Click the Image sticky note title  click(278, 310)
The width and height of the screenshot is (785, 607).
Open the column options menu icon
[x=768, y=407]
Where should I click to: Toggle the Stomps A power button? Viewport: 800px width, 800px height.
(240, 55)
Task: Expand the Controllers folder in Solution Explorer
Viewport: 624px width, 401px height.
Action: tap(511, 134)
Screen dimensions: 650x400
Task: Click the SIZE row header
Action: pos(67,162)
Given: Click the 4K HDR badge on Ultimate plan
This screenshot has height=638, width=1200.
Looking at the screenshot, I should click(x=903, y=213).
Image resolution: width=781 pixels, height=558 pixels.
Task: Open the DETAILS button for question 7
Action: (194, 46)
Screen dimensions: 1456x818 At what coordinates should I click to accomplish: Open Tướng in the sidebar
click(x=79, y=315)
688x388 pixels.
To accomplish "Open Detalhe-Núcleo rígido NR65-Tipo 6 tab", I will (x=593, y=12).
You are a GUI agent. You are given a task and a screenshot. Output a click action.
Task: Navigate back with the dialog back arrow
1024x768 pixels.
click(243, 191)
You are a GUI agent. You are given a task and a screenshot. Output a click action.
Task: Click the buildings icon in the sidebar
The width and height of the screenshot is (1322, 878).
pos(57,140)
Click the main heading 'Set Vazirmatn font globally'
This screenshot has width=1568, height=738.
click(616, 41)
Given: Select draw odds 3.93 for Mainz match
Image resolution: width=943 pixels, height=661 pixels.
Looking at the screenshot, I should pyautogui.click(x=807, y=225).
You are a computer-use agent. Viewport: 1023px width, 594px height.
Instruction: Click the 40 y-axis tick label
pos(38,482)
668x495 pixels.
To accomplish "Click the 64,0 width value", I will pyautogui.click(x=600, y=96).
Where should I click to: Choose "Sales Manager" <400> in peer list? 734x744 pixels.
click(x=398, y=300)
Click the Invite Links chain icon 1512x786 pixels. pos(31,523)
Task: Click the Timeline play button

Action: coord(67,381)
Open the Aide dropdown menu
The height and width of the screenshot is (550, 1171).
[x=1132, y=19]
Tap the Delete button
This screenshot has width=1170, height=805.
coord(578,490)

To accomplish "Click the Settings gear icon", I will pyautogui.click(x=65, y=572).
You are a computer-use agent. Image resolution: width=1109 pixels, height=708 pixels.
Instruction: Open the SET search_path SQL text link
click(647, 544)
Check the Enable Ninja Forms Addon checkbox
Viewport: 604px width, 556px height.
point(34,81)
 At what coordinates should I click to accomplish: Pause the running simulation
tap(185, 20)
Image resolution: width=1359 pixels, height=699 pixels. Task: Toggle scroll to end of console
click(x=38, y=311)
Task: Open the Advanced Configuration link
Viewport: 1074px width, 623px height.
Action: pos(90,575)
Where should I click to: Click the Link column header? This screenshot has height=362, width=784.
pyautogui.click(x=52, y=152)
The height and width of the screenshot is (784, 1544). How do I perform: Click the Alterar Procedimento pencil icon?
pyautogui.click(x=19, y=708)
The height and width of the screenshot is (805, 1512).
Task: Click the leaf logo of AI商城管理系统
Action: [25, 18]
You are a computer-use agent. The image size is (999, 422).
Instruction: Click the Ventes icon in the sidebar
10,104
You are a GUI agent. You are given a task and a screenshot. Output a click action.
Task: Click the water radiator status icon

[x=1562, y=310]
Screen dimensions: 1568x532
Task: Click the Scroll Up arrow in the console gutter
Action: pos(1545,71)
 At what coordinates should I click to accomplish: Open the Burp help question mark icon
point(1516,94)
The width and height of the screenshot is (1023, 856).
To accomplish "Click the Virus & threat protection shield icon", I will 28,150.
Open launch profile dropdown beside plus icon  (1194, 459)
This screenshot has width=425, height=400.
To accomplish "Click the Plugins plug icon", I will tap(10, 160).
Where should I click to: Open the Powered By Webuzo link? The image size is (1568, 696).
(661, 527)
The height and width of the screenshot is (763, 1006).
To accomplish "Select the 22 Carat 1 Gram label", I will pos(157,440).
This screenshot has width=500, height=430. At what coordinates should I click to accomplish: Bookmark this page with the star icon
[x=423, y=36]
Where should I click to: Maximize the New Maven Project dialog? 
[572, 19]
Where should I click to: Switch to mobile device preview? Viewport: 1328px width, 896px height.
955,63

• [Exercise description]: All of the data above should be output exactly.

• [Result]:
Click the Image sticky note title  click(278, 310)
The width and height of the screenshot is (785, 607).
Open the column options menu icon
[x=768, y=407]
Where should I click to: Toggle the Stomps A power button? Viewport: 800px width, 800px height.
(240, 55)
Task: Expand the Controllers folder in Solution Explorer
Viewport: 624px width, 401px height.
Action: tap(511, 134)
Screen dimensions: 650x400
Task: Click the SIZE row header
Action: pos(67,162)
Given: Click the 4K HDR badge on Ultimate plan
This screenshot has height=638, width=1200.
Looking at the screenshot, I should click(x=903, y=213).
Image resolution: width=781 pixels, height=558 pixels.
Task: Open the DETAILS button for question 7
Action: (194, 46)
Screen dimensions: 1456x818 At what coordinates should I click to accomplish: Open Tướng in the sidebar
click(x=79, y=315)
688x388 pixels.
To accomplish "Open Detalhe-Núcleo rígido NR65-Tipo 6 tab", I will (x=593, y=12).
You are a GUI agent. You are given a task and a screenshot. Output a click action.
Task: Navigate back with the dialog back arrow
1024x768 pixels.
click(243, 191)
You are a GUI agent. You are given a task and a screenshot. Output a click action.
Task: Click the buildings icon in the sidebar
The width and height of the screenshot is (1322, 878).
pos(57,140)
Click the main heading 'Set Vazirmatn font globally'
This screenshot has width=1568, height=738.
click(616, 41)
Given: Select draw odds 3.93 for Mainz match
Image resolution: width=943 pixels, height=661 pixels.
Looking at the screenshot, I should pyautogui.click(x=807, y=225).
You are a computer-use agent. Viewport: 1023px width, 594px height.
Instruction: Click the 40 y-axis tick label
pos(38,482)
668x495 pixels.
To accomplish "Click the 64,0 width value", I will pyautogui.click(x=600, y=96).
Where should I click to: Choose "Sales Manager" <400> in peer list? 734x744 pixels.
click(x=398, y=300)
Click the Invite Links chain icon 1512x786 pixels. pos(31,523)
Task: Click the Timeline play button

Action: coord(67,381)
Open the Aide dropdown menu
The height and width of the screenshot is (550, 1171).
[x=1132, y=19]
Tap the Delete button
This screenshot has width=1170, height=805.
coord(578,490)

To accomplish "Click the Settings gear icon", I will pyautogui.click(x=65, y=572).
You are a computer-use agent. Image resolution: width=1109 pixels, height=708 pixels.
Instruction: Open the SET search_path SQL text link
click(647, 544)
Check the Enable Ninja Forms Addon checkbox
Viewport: 604px width, 556px height.
point(34,81)
 At what coordinates should I click to accomplish: Pause the running simulation
tap(185, 20)
Image resolution: width=1359 pixels, height=699 pixels. Task: Toggle scroll to end of console
click(x=38, y=311)
Task: Open the Advanced Configuration link
Viewport: 1074px width, 623px height.
Action: pos(90,575)
Where should I click to: Click the Link column header? This screenshot has height=362, width=784.
pyautogui.click(x=52, y=152)
The height and width of the screenshot is (784, 1544). How do I perform: Click the Alterar Procedimento pencil icon?
pyautogui.click(x=19, y=708)
The height and width of the screenshot is (805, 1512).
Task: Click the leaf logo of AI商城管理系统
Action: [25, 18]
You are a computer-use agent. The image size is (999, 422).
Instruction: Click the Ventes icon in the sidebar
10,104
You are a GUI agent. You are given a task and a screenshot. Output a click action.
Task: Click the water radiator status icon

[x=1562, y=310]
Screen dimensions: 1568x532
Task: Click the Scroll Up arrow in the console gutter
Action: pos(1545,71)
 At what coordinates should I click to accomplish: Open the Burp help question mark icon
point(1516,94)
The width and height of the screenshot is (1023, 856).
To accomplish "Click the Virus & threat protection shield icon", I will 28,150.
Open launch profile dropdown beside plus icon  (1194, 459)
This screenshot has width=425, height=400.
To accomplish "Click the Plugins plug icon", I will tap(10, 160).
Where should I click to: Open the Powered By Webuzo link? The image size is (1568, 696).
(661, 527)
The height and width of the screenshot is (763, 1006).
To accomplish "Select the 22 Carat 1 Gram label", I will pos(157,440).
This screenshot has width=500, height=430. At what coordinates should I click to accomplish: Bookmark this page with the star icon
[x=423, y=36]
Where should I click to: Maximize the New Maven Project dialog? 
[572, 19]
Where should I click to: Switch to mobile device preview? Viewport: 1328px width, 896px height.
955,63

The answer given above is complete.